__TASK REQUIREMENTS__
Copy out each line below that contains the string "dimensions", matching case exactly.

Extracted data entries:
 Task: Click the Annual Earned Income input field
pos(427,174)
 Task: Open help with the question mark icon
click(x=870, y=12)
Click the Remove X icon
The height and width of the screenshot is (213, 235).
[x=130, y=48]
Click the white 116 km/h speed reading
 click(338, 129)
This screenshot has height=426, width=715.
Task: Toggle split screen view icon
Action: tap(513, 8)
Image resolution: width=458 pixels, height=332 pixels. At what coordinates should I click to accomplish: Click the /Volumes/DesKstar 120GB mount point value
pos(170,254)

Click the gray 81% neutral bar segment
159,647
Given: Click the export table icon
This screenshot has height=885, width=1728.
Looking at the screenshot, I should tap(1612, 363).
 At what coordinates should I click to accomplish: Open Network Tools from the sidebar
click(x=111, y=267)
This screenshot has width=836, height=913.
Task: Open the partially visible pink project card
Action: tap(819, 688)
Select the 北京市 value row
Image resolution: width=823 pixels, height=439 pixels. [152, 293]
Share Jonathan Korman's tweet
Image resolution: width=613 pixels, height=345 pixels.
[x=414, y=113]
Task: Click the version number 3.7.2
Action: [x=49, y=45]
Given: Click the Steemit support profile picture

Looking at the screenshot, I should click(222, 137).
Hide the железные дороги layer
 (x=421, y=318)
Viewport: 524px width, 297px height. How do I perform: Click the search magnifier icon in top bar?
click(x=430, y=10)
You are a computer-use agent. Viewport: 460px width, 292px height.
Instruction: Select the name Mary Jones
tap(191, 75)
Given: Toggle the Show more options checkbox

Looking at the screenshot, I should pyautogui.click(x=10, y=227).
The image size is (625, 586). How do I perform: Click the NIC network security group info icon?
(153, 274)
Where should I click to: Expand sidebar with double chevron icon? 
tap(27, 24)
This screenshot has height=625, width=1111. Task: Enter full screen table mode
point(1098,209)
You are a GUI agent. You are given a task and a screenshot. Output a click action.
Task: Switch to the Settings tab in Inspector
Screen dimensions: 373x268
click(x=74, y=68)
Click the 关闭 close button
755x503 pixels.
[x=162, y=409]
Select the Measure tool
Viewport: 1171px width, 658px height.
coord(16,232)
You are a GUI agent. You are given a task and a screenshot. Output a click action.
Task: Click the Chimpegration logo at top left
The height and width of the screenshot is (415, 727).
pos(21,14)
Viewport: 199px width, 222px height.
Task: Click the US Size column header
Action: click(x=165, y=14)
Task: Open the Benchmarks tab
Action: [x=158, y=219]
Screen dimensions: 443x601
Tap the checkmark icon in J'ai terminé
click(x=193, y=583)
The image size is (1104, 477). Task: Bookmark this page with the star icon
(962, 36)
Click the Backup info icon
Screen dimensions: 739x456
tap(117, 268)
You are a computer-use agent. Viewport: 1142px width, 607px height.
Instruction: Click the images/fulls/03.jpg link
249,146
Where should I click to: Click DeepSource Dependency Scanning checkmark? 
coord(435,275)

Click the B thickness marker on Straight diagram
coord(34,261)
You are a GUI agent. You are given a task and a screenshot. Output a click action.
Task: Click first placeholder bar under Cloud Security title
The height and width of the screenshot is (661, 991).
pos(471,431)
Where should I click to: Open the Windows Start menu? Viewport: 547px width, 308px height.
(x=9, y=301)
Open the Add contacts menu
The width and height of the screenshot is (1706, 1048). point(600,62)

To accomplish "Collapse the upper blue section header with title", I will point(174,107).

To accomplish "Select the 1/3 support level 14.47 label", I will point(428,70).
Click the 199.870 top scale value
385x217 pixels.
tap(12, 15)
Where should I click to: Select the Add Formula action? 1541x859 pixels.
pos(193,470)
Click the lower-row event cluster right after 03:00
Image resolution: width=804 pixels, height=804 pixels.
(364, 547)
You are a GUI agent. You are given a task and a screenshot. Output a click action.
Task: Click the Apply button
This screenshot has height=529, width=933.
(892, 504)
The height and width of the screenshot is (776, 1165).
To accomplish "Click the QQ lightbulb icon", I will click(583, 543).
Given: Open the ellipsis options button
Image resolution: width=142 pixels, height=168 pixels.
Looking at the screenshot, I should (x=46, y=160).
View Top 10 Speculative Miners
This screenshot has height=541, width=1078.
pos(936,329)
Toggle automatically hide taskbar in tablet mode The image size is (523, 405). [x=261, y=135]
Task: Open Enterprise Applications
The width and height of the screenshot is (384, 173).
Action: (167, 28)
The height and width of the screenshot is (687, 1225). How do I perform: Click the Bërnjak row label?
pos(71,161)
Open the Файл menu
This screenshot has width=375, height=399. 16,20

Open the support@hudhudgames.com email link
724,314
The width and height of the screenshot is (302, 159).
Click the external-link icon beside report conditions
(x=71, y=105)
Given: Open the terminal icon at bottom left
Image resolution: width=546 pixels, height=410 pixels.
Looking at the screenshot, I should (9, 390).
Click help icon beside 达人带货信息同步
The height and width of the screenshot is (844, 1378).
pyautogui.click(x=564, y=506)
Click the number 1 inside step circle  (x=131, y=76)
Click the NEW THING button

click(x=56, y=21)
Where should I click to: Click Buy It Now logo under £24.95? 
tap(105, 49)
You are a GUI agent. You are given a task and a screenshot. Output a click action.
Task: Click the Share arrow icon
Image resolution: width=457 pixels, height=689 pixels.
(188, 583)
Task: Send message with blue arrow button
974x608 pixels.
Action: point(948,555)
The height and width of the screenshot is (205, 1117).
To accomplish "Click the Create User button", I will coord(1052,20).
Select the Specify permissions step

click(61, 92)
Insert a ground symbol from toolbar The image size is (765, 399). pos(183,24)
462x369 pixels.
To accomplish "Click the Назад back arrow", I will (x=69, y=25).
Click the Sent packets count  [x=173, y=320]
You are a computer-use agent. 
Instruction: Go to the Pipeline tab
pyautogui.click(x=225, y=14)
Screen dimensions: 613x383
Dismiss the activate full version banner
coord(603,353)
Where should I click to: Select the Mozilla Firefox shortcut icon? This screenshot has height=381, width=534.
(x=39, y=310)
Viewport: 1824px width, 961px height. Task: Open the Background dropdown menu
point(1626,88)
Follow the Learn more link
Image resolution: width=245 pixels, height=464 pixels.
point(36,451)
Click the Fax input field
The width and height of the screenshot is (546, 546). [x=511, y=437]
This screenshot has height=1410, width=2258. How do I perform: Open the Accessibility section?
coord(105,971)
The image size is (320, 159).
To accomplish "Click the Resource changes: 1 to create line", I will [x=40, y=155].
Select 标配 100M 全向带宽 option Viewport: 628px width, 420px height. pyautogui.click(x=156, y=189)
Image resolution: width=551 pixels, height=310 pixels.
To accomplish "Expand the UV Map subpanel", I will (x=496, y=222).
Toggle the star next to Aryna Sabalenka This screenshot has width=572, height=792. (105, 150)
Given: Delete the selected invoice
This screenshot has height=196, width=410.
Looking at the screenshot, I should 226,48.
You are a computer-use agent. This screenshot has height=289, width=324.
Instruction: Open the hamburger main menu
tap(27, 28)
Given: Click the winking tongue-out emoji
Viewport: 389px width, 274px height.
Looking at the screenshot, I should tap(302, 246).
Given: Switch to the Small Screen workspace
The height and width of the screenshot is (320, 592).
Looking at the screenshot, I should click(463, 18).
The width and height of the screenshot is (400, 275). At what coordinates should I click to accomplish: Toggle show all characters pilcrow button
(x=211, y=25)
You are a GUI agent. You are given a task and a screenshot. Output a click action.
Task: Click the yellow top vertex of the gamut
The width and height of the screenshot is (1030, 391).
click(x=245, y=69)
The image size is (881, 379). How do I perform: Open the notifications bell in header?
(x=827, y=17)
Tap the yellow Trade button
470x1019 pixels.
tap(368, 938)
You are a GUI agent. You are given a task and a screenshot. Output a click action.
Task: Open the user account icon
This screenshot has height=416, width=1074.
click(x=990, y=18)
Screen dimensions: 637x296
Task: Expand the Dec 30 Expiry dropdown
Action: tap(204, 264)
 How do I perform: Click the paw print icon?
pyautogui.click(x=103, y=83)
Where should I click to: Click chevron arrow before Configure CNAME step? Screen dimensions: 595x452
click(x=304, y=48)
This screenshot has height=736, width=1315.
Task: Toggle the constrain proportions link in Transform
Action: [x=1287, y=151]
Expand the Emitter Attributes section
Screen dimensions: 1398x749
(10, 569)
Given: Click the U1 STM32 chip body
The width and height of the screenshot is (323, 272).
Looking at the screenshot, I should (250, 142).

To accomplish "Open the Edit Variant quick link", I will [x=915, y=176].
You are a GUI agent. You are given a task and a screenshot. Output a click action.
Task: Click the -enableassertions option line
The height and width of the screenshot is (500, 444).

__ANSWER TO THE PROBLEM__
Screen dimensions: 373x268
Screen dimensions: 443x601
Screen dimensions: 739x456
Screen dimensions: 613x383
Screen dimensions: 637x296
Where should I click to: Click chevron arrow before Configure CNAME step? Screen dimensions: 595x452
Screen dimensions: 1398x749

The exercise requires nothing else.